Am Anfang stand der Traum von Unabhängigkeit und Nachhaltigkeit. Ein klassischer Millennial-Traum eigentlich. Am Ende stand ein Tiny House.

Und dieser Umstand unterscheidet das australische Paar Lisa Trantner und Matt Hobbs wohl von den meisten Tiny-House-Fans. Sie träumten nicht nur vom Minihaus, sie bauten es einfach — und zwar den größten Teil mit ihren eigenen Händen. Herausgekommen ist ein luxuriöses 22 Quadratmeter großes Tiny House mit markanten schwarzen Außenwänden, einer großen Terrasse mit Sonnensegel, einer voll ausgestatteten Küche und Wohnraum auf zwei Stockwerken. Ach, und das Haus steht in der spektakulären Landschaft der Blue Mountains westlich von Sydney. Da werden Millennial-Träume wahr.

Aus einem Container-Traum wird ein Tiny House

Die 31-jährige Lisa war schon seit Jahren ein großer Tiny-House-Fan. „Ich bin schon lange von dem Thema fasziniert, ich folge verschiedenen Seiten in den sozialen Medien und schaue diese US-amerikanischen Reality-TV-Shows über Tiny Houses“, schreibt sie in einer Mail an Business Insider Deutschland.

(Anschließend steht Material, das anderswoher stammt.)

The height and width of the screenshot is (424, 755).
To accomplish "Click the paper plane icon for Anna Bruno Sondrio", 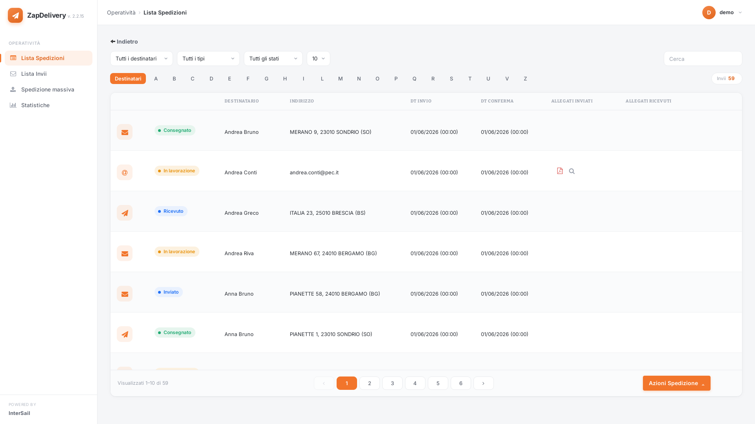I will 125,334.
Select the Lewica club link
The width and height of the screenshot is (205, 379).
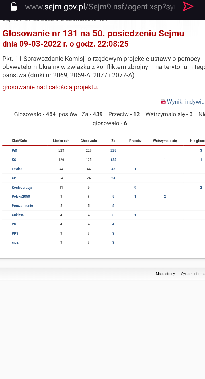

Ursprünglich wollte ihr Freund Matt ein Haus aus Schiffscontainern bauen und war schon eine Weile auf der Suche nach einem Stück Land gewesen. Das Grundstück fand er kurz nachdem die beide sich kennengelernt hatten. „Aber ich überzeugte ihn dann, statt dem Containerhaus ein Tiny House zu bauen“, sagt Lisa.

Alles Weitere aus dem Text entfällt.